(Dataset entries)
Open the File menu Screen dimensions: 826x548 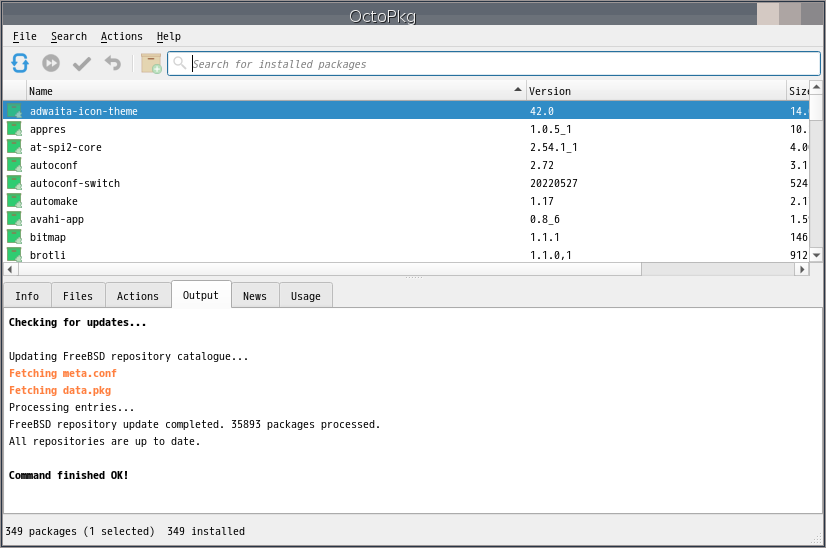(x=25, y=37)
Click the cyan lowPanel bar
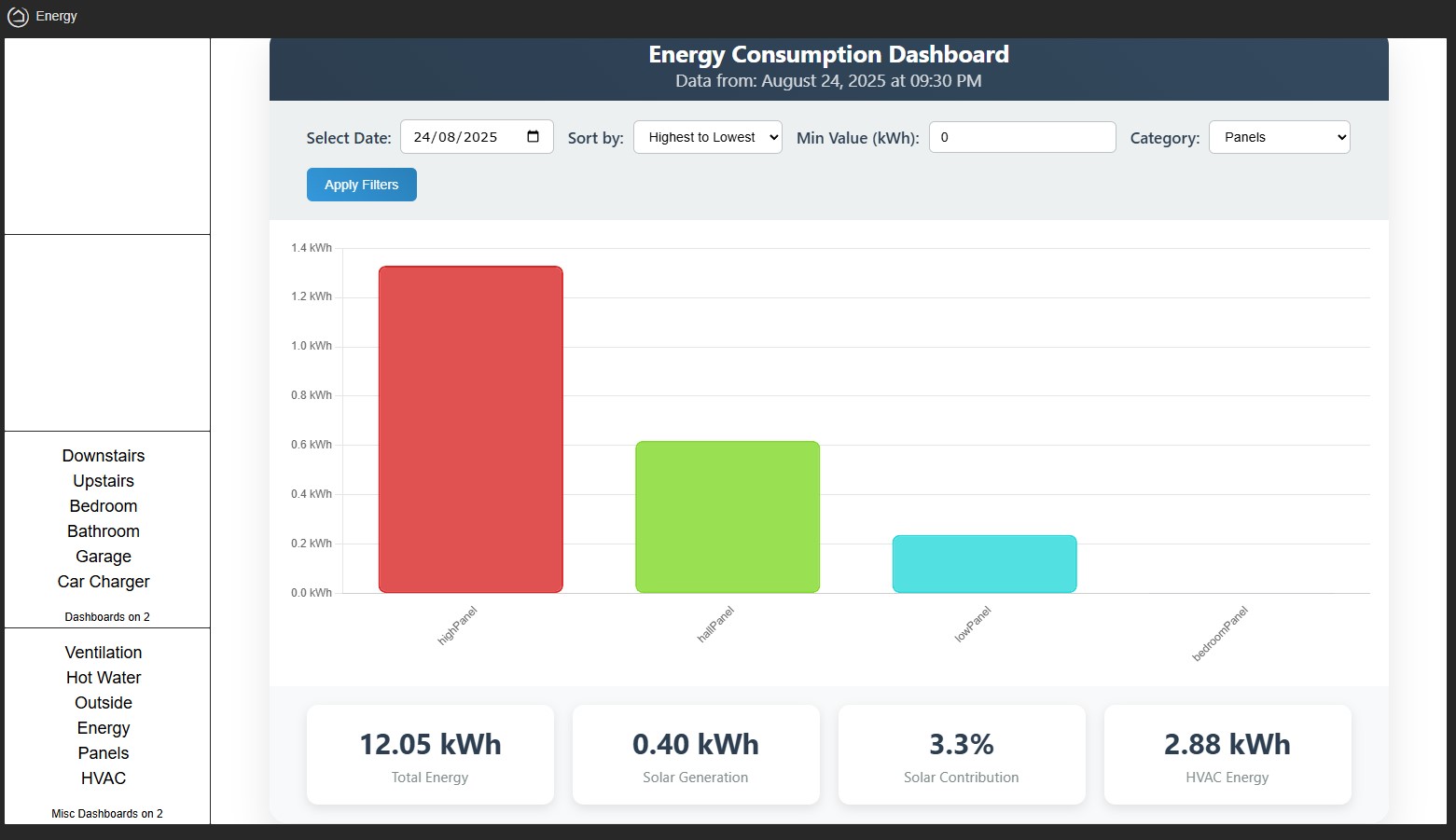 tap(984, 564)
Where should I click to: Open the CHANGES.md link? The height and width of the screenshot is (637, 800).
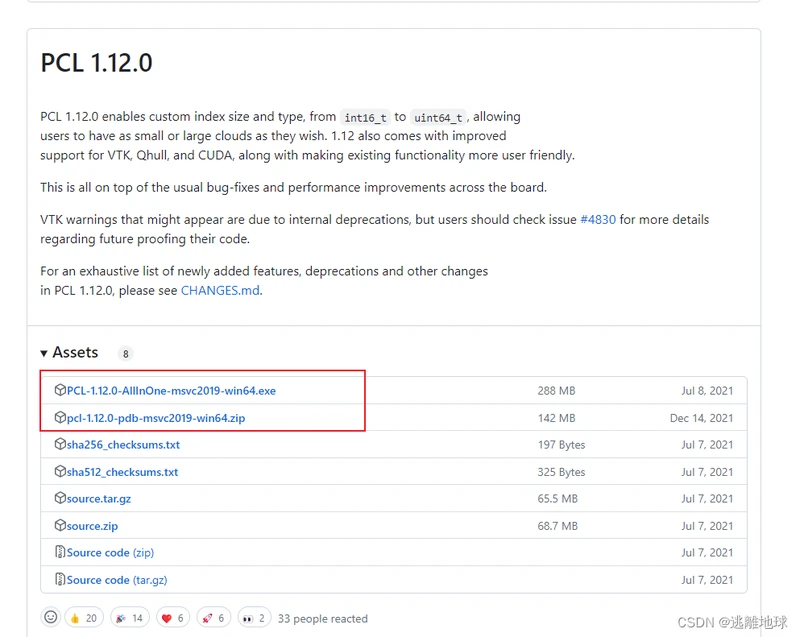click(x=220, y=291)
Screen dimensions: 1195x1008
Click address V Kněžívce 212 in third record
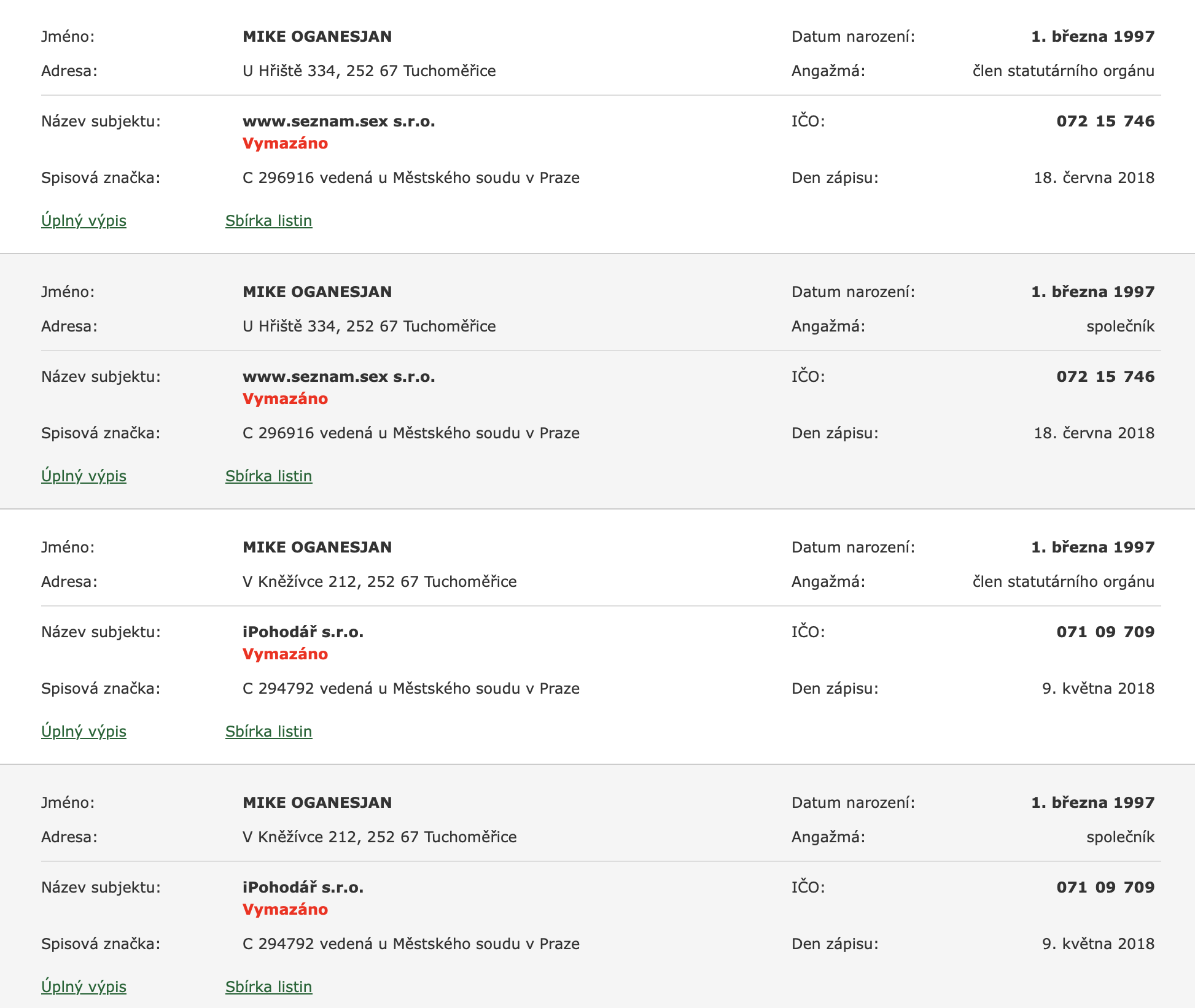[380, 582]
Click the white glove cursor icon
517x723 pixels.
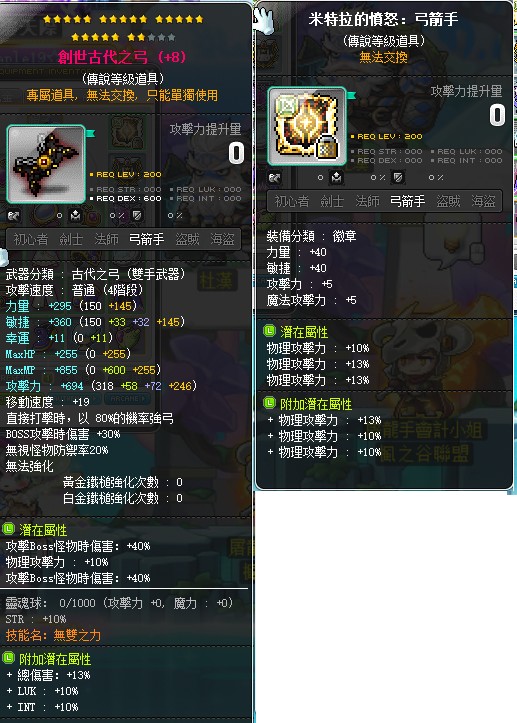click(264, 21)
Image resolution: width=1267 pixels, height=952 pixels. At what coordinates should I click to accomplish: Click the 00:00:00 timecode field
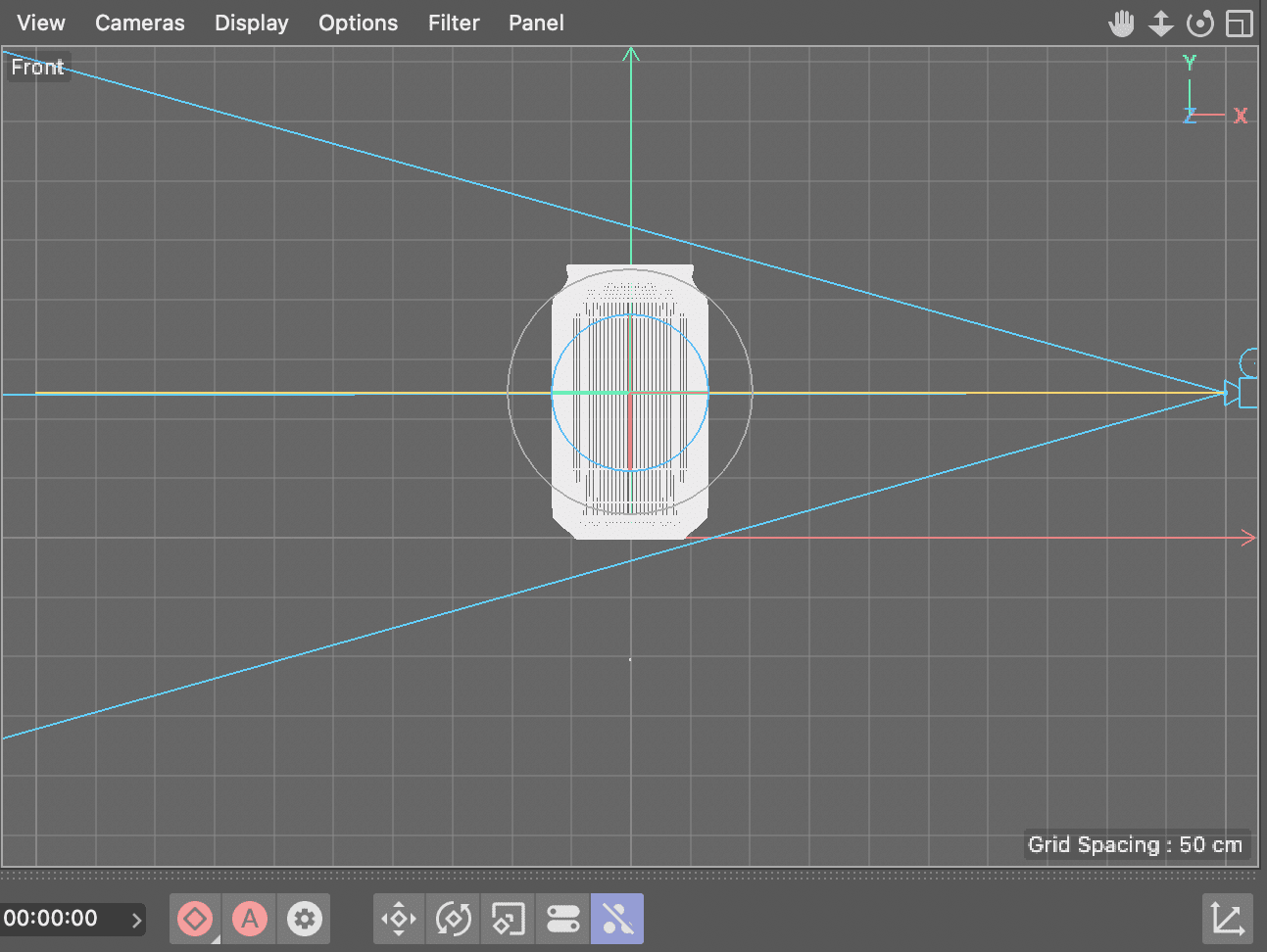click(51, 919)
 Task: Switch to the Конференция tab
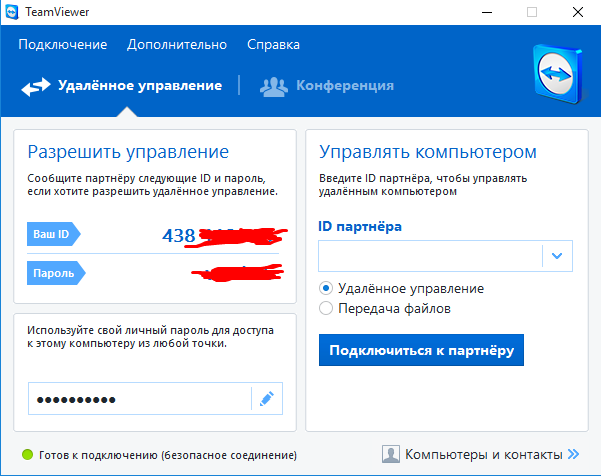(344, 86)
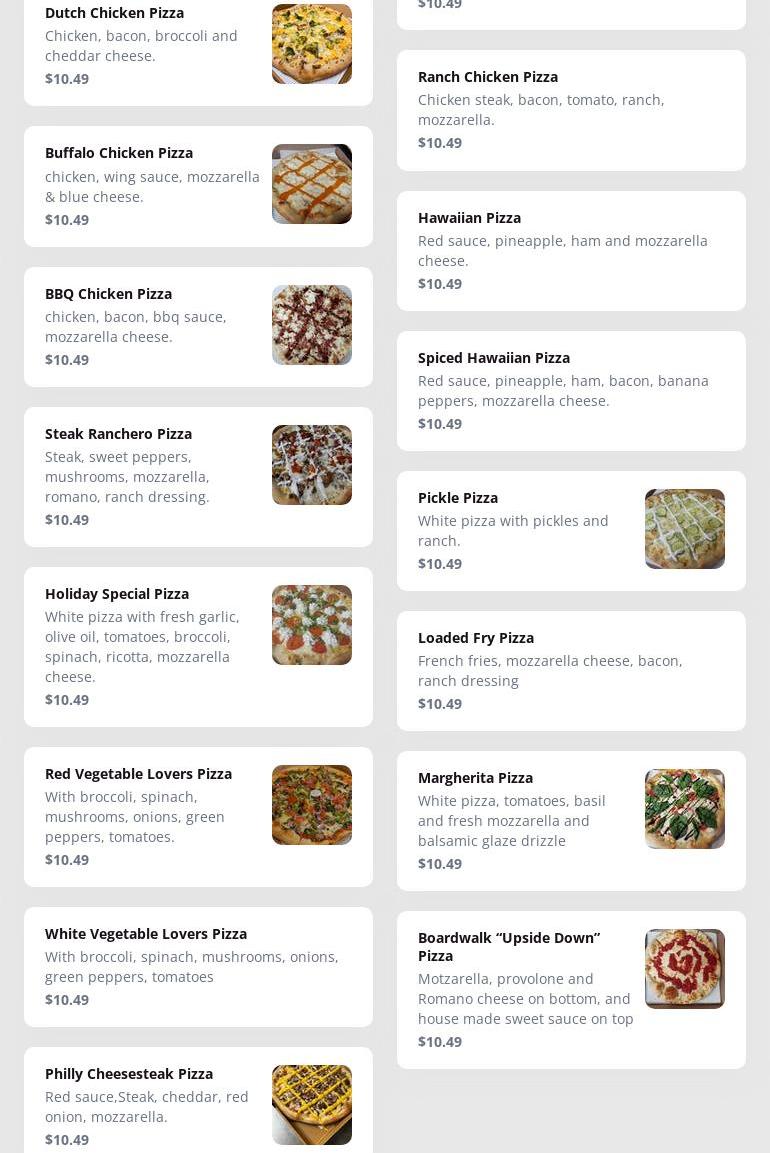Click the Buffalo Chicken Pizza $10.49 price

(x=67, y=220)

__PROBLEM TO WORK ON__. No pictures belong in the output. Restate word for word only the lines from the one containing "Click the cyan lowPanel bar" to the end of the entries above.

__SOLUTION TO THE PROBLEM__.
Click the cyan lowPanel bar
 tap(984, 564)
Where should I click to: Open the CHANGES.md link? The height and width of the screenshot is (637, 800).
click(x=220, y=291)
Screen dimensions: 1195x1008
Click address V Kněžívce 212 in third record
[380, 582]
Click the white glove cursor icon
517x723 pixels.
click(264, 21)
Image resolution: width=1267 pixels, height=952 pixels. At what coordinates should I click to accomplish: Click the 00:00:00 timecode field
click(51, 919)
 Task: Switch to the Конференция tab
(344, 86)
Click the Buffalo Chicken Pizza $10.49 price

(x=67, y=220)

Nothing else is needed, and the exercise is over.